Analysts had predicted no big changes from former economics professor Ueda, who took over earlier this month from Haruhiko Kuroda — the architect of the central bank’s signature ultra-loose strategy, which has been in place for the past decade.
But the review announcement comes as analysts say the stimulus measures that were supposed to deliver a vital boost to the Japanese economy are looking increasingly unsustainable.
The yen’s value has weakened against the dollar as the central bank bucks the global trend of aggressive rate hikes to battle soaring inflation.
Still, at a press conference earlier this month, Ueda called the BoJ’s current stance “appropriate”, signalling there would be no surprises in Friday’s decision.
He has also warned of the risk of sudden moves given global economic uncertainty and fears for the banking sector after the shock failure of three mid-sized US lenders.
The central bank on Friday hiked its inflation forecasts for the current and next financial years, now predicting 1.8 percent in 2023-24, and two percent in 2024-25.
Data showed last week that Japan’s consumer prices, excluding volatile fresh food prices, rose 3.1 percent year on year in March as inflation slowed from four-decade highs.
That figure is above the BoJ’s long-standing inflation target of two percent, which has been surpassed every month since April 2022.
Kuroda had argued that this was driven by temporary distortions — such as higher energy prices linked to the war in Ukraine — and as such, was no reason to move away from monetary easing measures.

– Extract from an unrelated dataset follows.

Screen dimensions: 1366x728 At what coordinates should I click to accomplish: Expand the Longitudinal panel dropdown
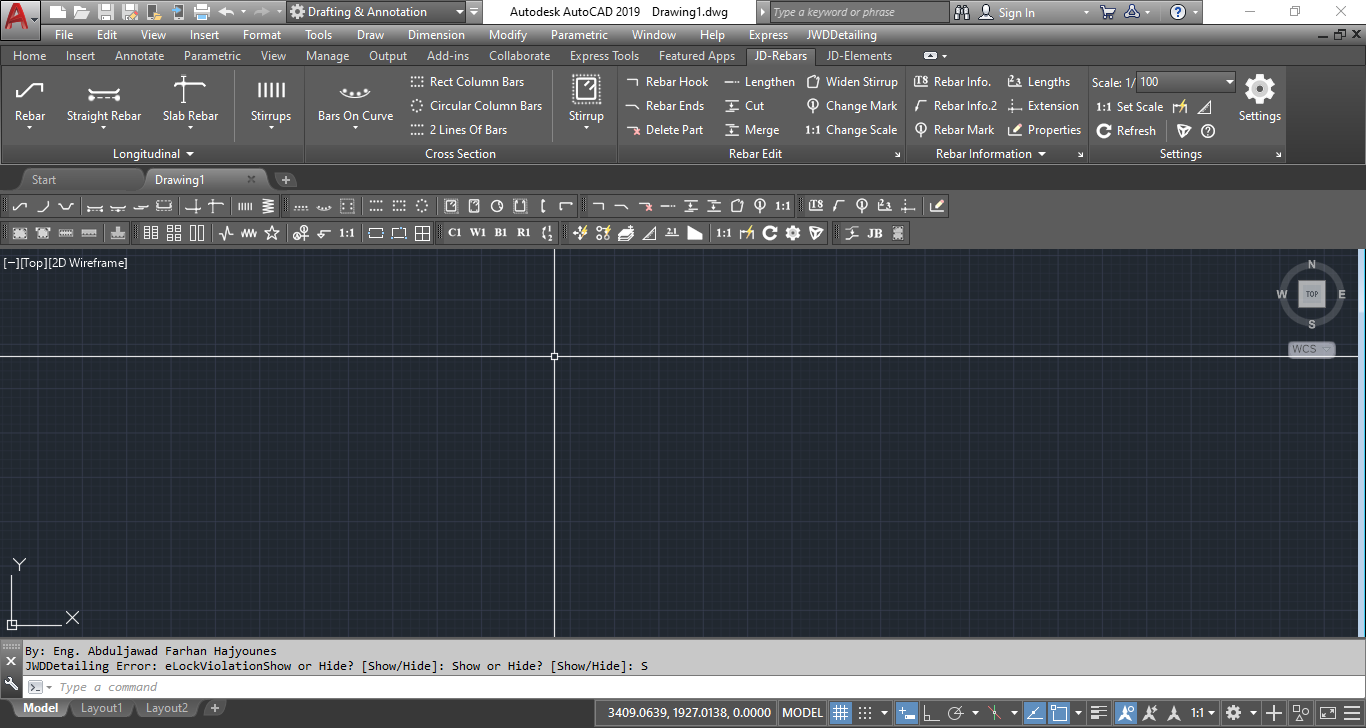(x=190, y=154)
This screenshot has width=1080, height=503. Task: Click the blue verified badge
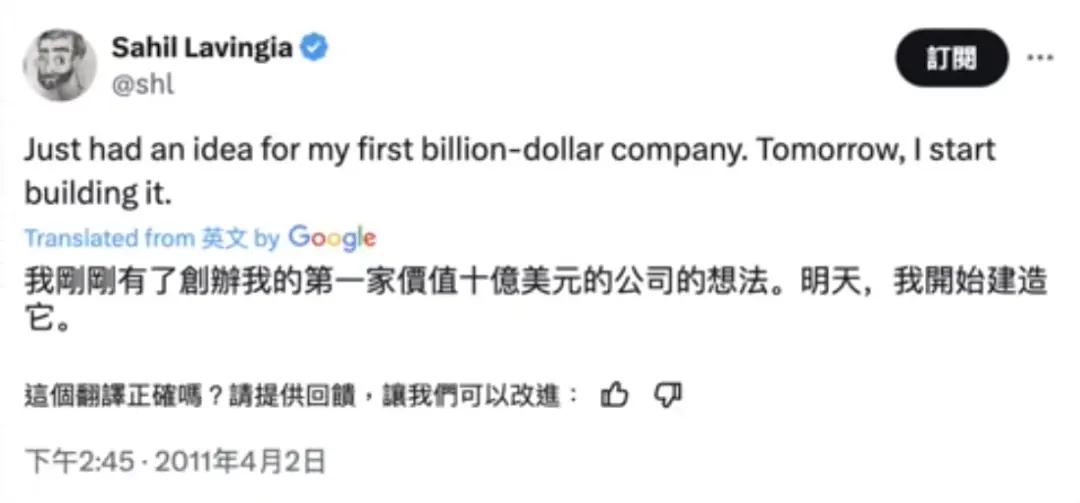click(x=313, y=49)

Takahide Kiuchi, executive economist of Nomura Research Institute, said in a note last week that the demand-driven two-percent inflation the bank wants is hard to attain.
“Governor Ueda must be thinking that achieving the two percent inflation goal in a sustainable way would be difficult,” Kiuchi said.
Instead, the target could first be made more “flexible”, for example by setting it as a mid- to long-term goal, before reviewing current monetary easing tools, he suggested.